In the field of parallel and distributed algorithms, one of the seminal papers co-authored by Uzi Vishkin is Cole & Vishkin (1986). This work introduced an efficient parallel technique for graph coloring. The Cole–Vishkin algorithm finds a vertex colouring in an n-cycle in O(log^{*} n) synchronous communication rounds. This algorithm is nowadays presented in many textbooks, including Introduction to Algorithms by Cormen et al., and it forms the basis of many other distributed algorithms for graph colouring.

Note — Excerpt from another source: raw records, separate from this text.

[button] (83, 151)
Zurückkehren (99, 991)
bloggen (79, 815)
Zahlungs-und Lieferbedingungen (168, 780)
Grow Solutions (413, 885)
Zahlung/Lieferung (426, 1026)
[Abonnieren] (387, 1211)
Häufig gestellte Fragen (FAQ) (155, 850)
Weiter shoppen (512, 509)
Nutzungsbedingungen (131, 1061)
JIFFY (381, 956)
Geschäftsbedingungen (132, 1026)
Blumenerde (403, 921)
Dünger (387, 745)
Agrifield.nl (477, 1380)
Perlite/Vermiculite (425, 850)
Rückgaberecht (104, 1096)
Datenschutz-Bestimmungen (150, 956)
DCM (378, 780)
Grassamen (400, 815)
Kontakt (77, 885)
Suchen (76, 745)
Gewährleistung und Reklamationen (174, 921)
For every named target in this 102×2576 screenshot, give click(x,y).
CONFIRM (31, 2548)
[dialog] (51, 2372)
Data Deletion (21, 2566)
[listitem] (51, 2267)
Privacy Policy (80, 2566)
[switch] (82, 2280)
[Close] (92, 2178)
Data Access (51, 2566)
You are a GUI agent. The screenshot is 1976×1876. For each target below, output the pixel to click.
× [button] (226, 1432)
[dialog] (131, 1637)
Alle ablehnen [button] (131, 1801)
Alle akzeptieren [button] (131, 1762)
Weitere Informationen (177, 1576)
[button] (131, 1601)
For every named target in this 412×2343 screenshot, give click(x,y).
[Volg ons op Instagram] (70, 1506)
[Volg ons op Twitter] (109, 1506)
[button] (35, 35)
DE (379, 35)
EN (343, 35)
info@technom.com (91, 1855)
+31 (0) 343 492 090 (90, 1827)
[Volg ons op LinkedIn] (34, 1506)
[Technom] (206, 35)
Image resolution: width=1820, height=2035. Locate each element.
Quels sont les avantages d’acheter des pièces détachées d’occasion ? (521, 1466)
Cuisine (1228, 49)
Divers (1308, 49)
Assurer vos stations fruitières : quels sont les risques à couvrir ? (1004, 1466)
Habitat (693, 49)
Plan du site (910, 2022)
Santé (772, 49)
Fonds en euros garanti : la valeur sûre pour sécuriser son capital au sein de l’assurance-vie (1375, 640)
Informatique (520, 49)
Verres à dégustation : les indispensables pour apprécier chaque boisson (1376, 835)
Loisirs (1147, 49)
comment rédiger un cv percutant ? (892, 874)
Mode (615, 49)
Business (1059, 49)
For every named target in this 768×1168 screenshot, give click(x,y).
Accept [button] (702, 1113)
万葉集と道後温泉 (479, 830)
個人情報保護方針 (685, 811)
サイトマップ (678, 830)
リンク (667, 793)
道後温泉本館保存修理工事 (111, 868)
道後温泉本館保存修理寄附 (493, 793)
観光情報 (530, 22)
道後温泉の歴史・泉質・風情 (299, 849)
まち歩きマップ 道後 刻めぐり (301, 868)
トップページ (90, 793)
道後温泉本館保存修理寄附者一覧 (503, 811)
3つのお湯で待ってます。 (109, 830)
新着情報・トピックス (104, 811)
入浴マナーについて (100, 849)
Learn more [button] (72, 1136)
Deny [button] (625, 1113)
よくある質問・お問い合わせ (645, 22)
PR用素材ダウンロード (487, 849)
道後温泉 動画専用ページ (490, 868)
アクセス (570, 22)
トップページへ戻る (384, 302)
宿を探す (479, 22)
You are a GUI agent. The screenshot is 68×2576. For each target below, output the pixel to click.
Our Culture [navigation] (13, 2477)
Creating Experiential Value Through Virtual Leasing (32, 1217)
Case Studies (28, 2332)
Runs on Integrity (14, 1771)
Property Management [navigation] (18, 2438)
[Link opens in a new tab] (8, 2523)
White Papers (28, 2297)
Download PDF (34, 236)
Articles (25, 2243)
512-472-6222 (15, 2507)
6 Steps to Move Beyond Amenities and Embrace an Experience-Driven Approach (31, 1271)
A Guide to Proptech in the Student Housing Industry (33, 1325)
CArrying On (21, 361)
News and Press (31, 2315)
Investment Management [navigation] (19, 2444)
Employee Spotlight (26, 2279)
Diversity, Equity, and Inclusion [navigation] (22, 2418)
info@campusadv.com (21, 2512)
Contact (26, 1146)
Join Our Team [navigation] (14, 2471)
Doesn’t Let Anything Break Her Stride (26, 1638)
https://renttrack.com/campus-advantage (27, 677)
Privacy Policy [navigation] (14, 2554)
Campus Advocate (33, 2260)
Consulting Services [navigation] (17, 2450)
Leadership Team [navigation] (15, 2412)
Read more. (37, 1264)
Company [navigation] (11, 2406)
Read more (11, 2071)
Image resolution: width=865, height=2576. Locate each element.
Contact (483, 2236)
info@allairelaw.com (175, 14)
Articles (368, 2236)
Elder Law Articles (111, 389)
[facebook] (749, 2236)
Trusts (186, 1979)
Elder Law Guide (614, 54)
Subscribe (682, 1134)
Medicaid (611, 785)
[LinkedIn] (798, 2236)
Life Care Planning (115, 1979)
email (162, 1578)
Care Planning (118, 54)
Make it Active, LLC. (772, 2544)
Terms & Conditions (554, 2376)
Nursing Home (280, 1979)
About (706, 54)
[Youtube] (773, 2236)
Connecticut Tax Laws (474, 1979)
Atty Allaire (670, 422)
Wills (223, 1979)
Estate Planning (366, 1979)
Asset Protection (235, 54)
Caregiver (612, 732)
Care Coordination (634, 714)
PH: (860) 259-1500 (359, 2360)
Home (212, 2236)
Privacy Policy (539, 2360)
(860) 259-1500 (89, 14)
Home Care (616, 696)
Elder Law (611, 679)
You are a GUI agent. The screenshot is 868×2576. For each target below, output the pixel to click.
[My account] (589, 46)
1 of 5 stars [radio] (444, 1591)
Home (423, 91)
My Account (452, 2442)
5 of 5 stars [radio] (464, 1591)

Other contributions by Uzi Vishkin and various co-authors include parallel algorithms for finding the maximum, merging and sorting, list ranking, lowest common ancestor, connected components, spanning trees, biconnected components, Euler tours in trees and graphs, strong orientation, triconnected components, ear decomposition, max-flow, 2-3 trees, hashing, integer sorting, near constant-time algorithms and data structures, exact string matching, suffix trees, and approximate string matching.

==Selected publications==

- Shiloach, Yossi (1982a). "An O(log n) parallel connectivity algorithm".
- Shiloach, Yossi (1982b). "An O(n^{2} log n) parallel max-flow algorithm".
- Mehlhorn, Kurt (1984). "Randomized and deterministic simulations of PRAMs by parallel machines with restricted granularity of parallel memories".
- Tarjan, Robert (1985). "An efficient parallel biconnectivity algorithm".
- Vishkin, Uzi (1985). "Optimal parallel pattern matching in strings".
- Cole, Richard (1986). "Deterministic coin tossing with applications to optimal parallel list ranking".
- Vishkin, Uzi (1998). "Proc. 1998 ACM Symposium on Parallel Algorithms and Architectures (SPAA)".
- Naishlos, Dorit (2003). "Towards a First Vertical Prototyping of an Extremely Fine-Grained Parallel Programming Approach".
- Wen, Xingzhi (2008). "Proc. 2008 ACM Conference on Computing Frontiers (Ischia, Italy)".
- Vishkin, Uzi (2011). "Using simple abstraction to reinvent computing for parallelism".
- Ghanim, Fady (2018). "Easy PRAM-Based High-Performance Parallel Programming with ICE".